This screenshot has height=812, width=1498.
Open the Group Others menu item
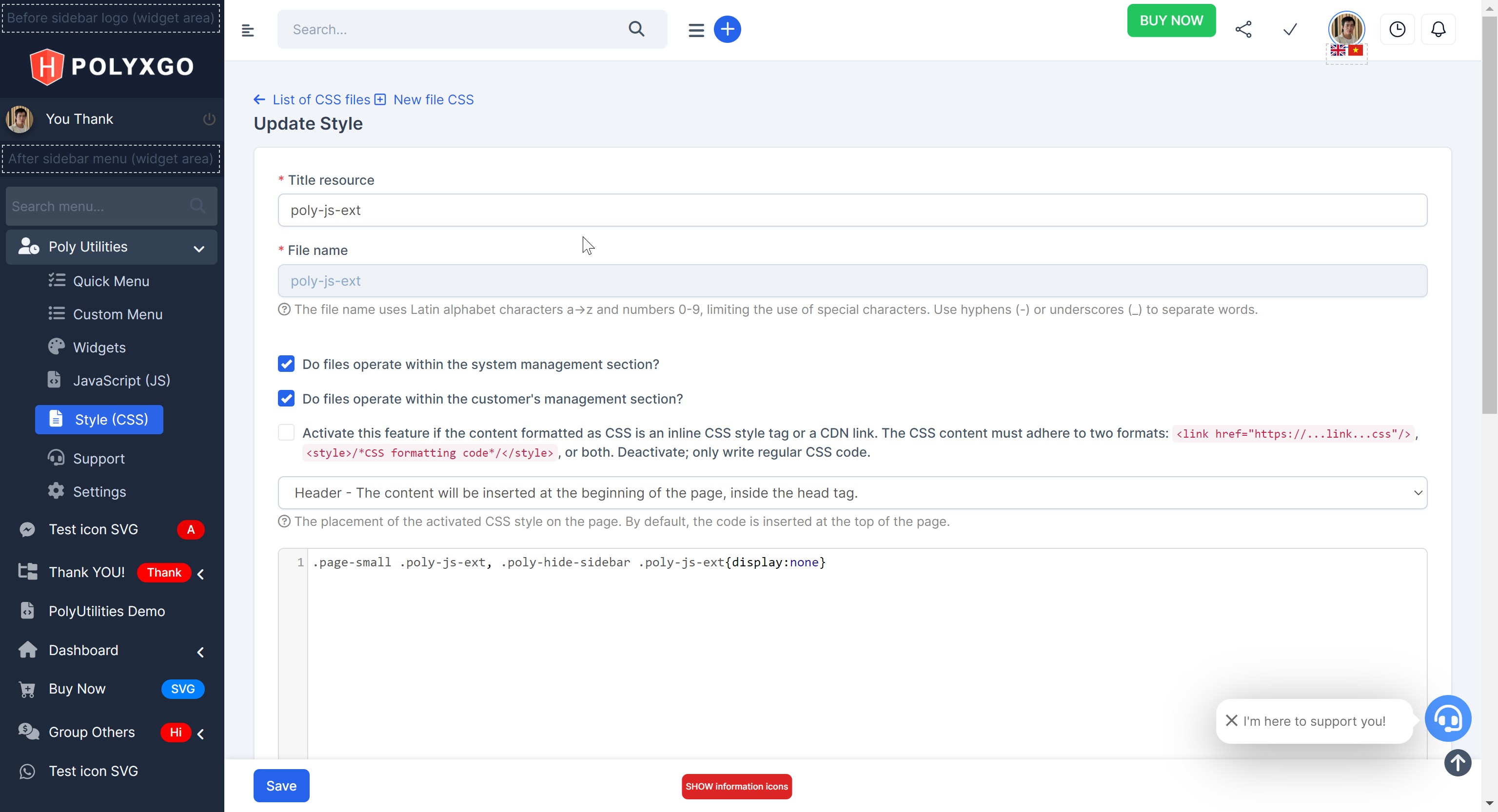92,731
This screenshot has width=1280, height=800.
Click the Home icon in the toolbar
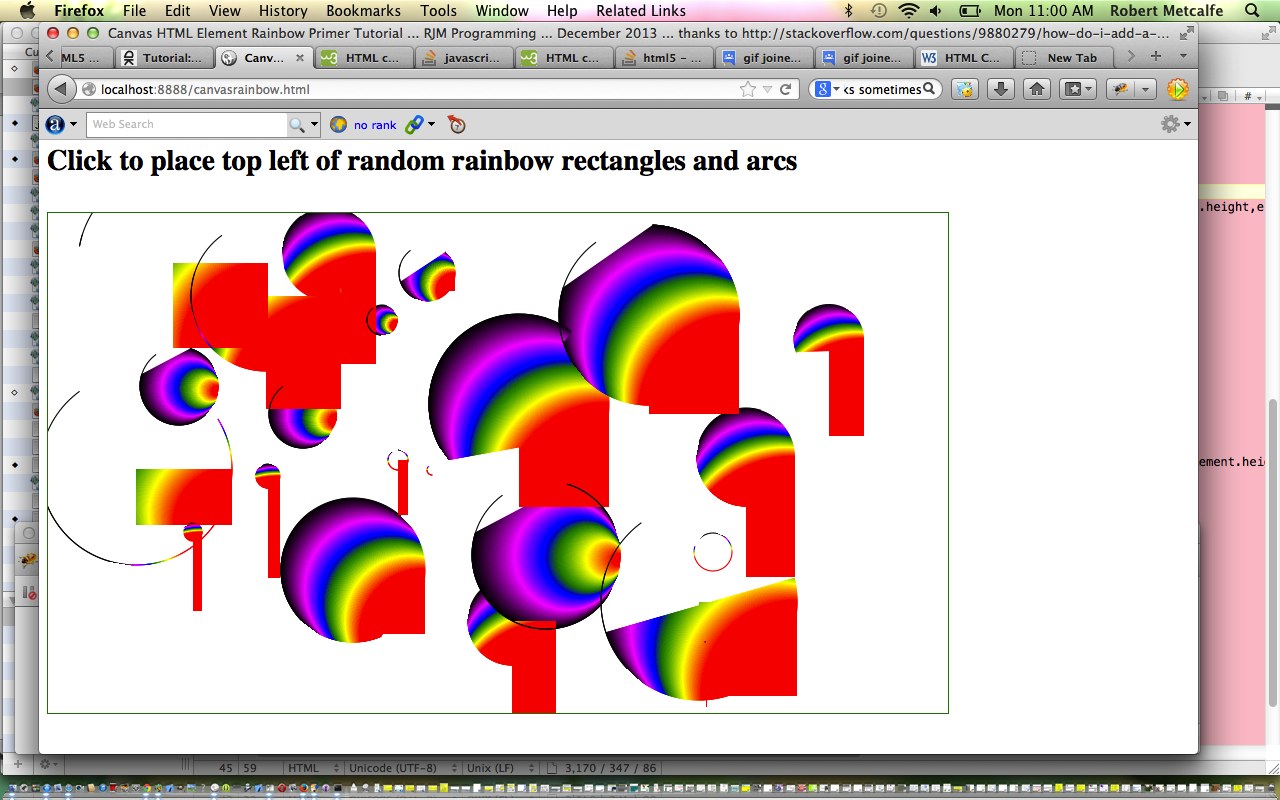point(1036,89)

> _YOUR OBJECTIVE_: Once you find the line containing "Open the Group Others menu item", retype it and every line after it through the last line of the records above, exactly. Add nothing else, and leave out the pictures.

> _RESULT OF THIS TASK_:
Open the Group Others menu item
92,731
This screenshot has width=1280, height=800.
Click the Home icon in the toolbar
point(1036,89)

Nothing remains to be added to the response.